Рядовой Шляпентох ожил и расправил согбенную спину. В нем проснулся мужчина. А до той поры он пребывал в дремучих девственниках и в сторону прекрасного пола даже не поглядывал, справедливо полагая, что его ночная слабость абсолютно исключает возможность контакта с женщинами. По своей наивности он даже был убежден, что никогда не сможет стать отцом и иметь собственных детей из-за проклятой немочи. О чем доверительно посетовал Моне Цацкесу, которого почитал своим другом и покровителем.

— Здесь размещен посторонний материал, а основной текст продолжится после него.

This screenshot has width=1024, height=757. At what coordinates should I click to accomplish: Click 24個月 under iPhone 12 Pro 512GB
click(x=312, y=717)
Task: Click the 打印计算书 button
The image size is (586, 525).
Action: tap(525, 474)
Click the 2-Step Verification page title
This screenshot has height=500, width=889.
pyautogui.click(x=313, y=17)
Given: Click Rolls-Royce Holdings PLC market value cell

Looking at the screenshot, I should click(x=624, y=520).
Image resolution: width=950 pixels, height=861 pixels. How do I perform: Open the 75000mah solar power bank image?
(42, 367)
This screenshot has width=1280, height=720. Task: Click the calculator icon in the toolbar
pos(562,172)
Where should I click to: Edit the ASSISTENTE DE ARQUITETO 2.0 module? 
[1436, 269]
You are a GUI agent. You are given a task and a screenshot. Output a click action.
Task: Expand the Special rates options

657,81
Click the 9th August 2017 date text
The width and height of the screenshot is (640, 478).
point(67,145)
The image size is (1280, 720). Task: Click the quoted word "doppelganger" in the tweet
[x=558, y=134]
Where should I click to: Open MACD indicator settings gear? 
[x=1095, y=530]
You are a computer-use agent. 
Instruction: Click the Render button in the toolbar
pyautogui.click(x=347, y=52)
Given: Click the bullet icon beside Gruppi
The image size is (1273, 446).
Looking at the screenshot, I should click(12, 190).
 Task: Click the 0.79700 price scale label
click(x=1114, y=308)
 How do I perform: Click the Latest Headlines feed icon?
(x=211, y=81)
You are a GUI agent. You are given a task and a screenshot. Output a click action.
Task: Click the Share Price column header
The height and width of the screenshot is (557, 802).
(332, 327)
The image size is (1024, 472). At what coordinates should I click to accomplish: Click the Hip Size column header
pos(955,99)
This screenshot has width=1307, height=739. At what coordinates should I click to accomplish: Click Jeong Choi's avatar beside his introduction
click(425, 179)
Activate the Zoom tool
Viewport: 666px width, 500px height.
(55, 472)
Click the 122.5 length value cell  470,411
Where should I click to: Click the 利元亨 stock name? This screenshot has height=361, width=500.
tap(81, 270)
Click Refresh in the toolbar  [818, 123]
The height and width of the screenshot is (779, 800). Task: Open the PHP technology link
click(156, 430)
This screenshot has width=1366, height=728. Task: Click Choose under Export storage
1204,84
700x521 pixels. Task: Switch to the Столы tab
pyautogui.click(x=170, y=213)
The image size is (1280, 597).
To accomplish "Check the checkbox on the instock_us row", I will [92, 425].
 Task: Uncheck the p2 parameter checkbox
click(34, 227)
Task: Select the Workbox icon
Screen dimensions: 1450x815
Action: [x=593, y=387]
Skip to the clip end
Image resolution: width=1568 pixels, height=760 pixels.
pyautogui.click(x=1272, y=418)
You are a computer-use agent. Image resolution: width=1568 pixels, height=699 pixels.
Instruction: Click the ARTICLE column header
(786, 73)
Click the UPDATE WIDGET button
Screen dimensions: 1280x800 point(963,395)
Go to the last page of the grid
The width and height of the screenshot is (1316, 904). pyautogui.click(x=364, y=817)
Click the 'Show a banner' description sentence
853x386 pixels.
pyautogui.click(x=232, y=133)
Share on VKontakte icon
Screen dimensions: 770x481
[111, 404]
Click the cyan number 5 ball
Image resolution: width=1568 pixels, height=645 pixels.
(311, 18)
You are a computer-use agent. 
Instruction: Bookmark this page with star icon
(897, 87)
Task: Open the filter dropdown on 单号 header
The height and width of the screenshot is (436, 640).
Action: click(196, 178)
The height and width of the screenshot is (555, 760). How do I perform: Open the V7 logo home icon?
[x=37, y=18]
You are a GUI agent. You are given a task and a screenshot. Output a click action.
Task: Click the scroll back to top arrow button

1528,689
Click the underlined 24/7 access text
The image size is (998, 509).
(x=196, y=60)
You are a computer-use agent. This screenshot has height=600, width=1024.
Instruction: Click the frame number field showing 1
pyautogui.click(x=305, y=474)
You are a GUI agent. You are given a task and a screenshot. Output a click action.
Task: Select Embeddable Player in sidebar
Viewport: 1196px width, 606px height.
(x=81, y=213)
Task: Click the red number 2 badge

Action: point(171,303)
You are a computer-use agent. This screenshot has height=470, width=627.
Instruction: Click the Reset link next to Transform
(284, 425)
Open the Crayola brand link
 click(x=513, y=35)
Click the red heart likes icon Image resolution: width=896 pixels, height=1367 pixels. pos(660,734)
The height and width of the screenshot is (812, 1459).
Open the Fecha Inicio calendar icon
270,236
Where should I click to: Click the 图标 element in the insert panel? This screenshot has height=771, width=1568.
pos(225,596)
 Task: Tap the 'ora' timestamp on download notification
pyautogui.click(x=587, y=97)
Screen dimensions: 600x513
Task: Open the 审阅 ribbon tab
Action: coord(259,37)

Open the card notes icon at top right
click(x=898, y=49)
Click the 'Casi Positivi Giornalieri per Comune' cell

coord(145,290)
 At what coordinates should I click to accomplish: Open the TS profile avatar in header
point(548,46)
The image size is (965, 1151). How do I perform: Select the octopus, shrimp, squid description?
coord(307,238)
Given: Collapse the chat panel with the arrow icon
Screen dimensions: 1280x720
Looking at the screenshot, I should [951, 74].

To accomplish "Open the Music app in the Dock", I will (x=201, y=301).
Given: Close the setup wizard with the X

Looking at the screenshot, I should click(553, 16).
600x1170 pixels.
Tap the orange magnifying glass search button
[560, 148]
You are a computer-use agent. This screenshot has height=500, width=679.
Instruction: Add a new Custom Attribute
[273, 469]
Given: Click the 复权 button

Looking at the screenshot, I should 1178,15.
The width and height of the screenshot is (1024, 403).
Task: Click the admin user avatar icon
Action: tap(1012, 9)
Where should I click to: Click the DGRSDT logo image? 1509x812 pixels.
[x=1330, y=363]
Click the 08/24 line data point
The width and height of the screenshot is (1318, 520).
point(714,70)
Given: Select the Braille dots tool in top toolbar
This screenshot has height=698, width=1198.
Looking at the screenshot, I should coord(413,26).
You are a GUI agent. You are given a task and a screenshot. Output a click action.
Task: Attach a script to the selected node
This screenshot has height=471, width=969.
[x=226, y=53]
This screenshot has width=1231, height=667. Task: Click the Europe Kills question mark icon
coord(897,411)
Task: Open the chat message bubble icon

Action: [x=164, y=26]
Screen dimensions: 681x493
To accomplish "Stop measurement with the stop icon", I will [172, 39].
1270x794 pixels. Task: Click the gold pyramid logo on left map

Моня Цацкес дружески, как товарищ товарища, разубедил его, присовокупив, что у него еще будут маленькие Шляпентохи и, на худой конец, они смогут мочиться по ночам вместе, в одной широкой семейной кровати. А если к ним еще присоединится мамаша, то, возможно, это и будет тем цементом, который скрепляет здоровую советскую семью.
Шутки в сторону, но Фиме Шляпентоху предстояло с большим опозданием вступить в пору половой зрелости. И он вступил. С ходу. Без оглядки.
В его душе запели соловьи и распустились розы. Суровой русской зимой, среди снежных сугробов на брустверах окопов и ходов сообщения, Шляпентох наполнился любовным томлением до отказа, его глазки под заломленными бровями заструились коровьей печалью, и Моня Цацкес всерьез опасался, что он вот-вот страстно замычит на всю передовую.
Страсть требовала выхода. Страсть нуждалась в конкретном адресе. А с адресом на фронте дело обстояло туго. В армии, как назло, служили мужчины, женщин насчитывалось всего несколько штук, но и те были прочно распределены между высшим командным составом, сочетая свои армейские обязанности телефонисток и машинисток с завидным положением офицерских наложниц. Злые солдатские языки окрестили их ППЖ, то есть походно-полевыми женами.
Фима Шляпентох устремил тоскующий взор на ту, кого видел чаще других перед собой. На начальника штабного узла связи, старшего сержанта Цилю Пизмантер, делившую ложе с самим командиром полка.
Вся эта затея была заранее обречена на неудачу. И не только потому, что Циля Пизмантер принадлежала командиру полка, и, естественно, доступ к ее телу возбранялся под угрозой штрафного батальона. Фима Шляпентох и Циля Пизмантер были несоизмеримы. Она весила, по крайней мере, втрое больше него, и ее две груди, под напором которых трещала суконная гимнастерка, были размером с пару крупных арбузов и своим бурным колыханием вредно действовали на моральное состояние всего личного состава.
Циля была родом из Рокишкиса. В дивизии насчитывалось немало ее земляков, и все они знали Цилю по довоенным временам. И рассказывали о ней одну и ту же историю, которая постороннему человеку, никогда не видевшему Цилю Пизмантер, могла бы показаться выдуманной.